Ein Brief an Gina
von Uwe van Hoorn
Nachruf
Liebe Gina!
Vor 5 Wochen mussten wir dich, unsere geliebte Begleiterin der letzten zehn Jahre, schweren Herzens gehen lassen. Die Trauer wird uns sicher noch lange Zeit begleiten und es wird immer wieder Situationen geben, wo uns die Tränen kommen.
Du warst in all den Jahren immer da, ob daheim oder auf Reisen, Tag und Nacht. Wir wurden morgens von dir geweckt und stand ich dann endlich auf, hast du dich wieder hingelegt. Erste Aufgabe des Tages erledigt!
Erst am Mittag, wenn auf der Küchenuhr der Pirol sang, fordertest du nachdrücklich den ersten Gassigang des Tages ein, indem Du mit dem Vogel um die Wette gesungen hast. Nun zucken wir zusammen, wenn der Pirol singt.

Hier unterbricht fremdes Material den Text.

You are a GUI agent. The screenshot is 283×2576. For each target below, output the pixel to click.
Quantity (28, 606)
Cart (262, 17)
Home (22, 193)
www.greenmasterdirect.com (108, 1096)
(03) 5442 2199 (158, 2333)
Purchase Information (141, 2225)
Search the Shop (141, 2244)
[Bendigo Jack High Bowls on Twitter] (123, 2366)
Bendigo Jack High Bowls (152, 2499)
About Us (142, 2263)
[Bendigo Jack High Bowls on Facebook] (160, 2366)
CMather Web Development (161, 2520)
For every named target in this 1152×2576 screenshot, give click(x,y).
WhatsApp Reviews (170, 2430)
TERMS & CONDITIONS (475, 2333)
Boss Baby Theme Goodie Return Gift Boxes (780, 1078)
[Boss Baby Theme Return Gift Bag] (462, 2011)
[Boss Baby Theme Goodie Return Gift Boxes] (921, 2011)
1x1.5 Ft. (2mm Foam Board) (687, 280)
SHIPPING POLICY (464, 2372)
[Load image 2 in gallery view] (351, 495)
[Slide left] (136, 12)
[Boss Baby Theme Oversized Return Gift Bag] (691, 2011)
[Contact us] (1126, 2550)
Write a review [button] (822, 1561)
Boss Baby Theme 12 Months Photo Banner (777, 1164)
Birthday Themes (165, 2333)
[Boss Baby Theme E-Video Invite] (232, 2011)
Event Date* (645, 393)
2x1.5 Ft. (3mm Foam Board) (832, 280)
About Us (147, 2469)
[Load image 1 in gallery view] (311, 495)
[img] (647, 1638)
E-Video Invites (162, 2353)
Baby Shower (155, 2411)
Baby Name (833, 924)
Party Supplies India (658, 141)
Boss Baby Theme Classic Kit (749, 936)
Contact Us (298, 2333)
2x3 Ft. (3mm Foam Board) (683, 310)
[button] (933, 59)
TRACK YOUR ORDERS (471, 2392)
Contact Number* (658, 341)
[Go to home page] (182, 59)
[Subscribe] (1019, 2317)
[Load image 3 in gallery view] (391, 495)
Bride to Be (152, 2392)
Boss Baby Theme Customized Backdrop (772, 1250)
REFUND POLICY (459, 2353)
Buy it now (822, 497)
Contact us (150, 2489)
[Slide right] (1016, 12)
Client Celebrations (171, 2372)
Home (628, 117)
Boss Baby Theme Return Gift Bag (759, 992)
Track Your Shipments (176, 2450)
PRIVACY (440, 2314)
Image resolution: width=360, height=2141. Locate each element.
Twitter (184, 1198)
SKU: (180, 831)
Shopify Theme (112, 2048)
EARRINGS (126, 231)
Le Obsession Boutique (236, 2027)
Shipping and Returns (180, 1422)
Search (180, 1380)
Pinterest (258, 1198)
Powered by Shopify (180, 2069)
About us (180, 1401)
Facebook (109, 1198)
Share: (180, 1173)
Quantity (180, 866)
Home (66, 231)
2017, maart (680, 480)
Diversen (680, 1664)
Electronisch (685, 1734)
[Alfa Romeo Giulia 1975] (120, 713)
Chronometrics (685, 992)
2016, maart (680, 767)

Jetzt müssen wir bei allen Mahlzeiten ALLES alleine essen. Keine Fellnase die unter dem Tisch ihren Anteil fordert, egal ob den Finger voller Müsli, den Rand der Pizza, das zähe Stück Fleisch, die Gräte vom Aal,… oder was auch immer.
Wenn uns nun etwas herunterfällt (wie jüngst der Becher Creme fresh) müssen wir mühsam aufwischen, was du mit sichtbarer Freude spurlos beseitigt hättest. Deine Freude an all diesen kleinen Dingen des Lebens, sie fehlt uns täglich.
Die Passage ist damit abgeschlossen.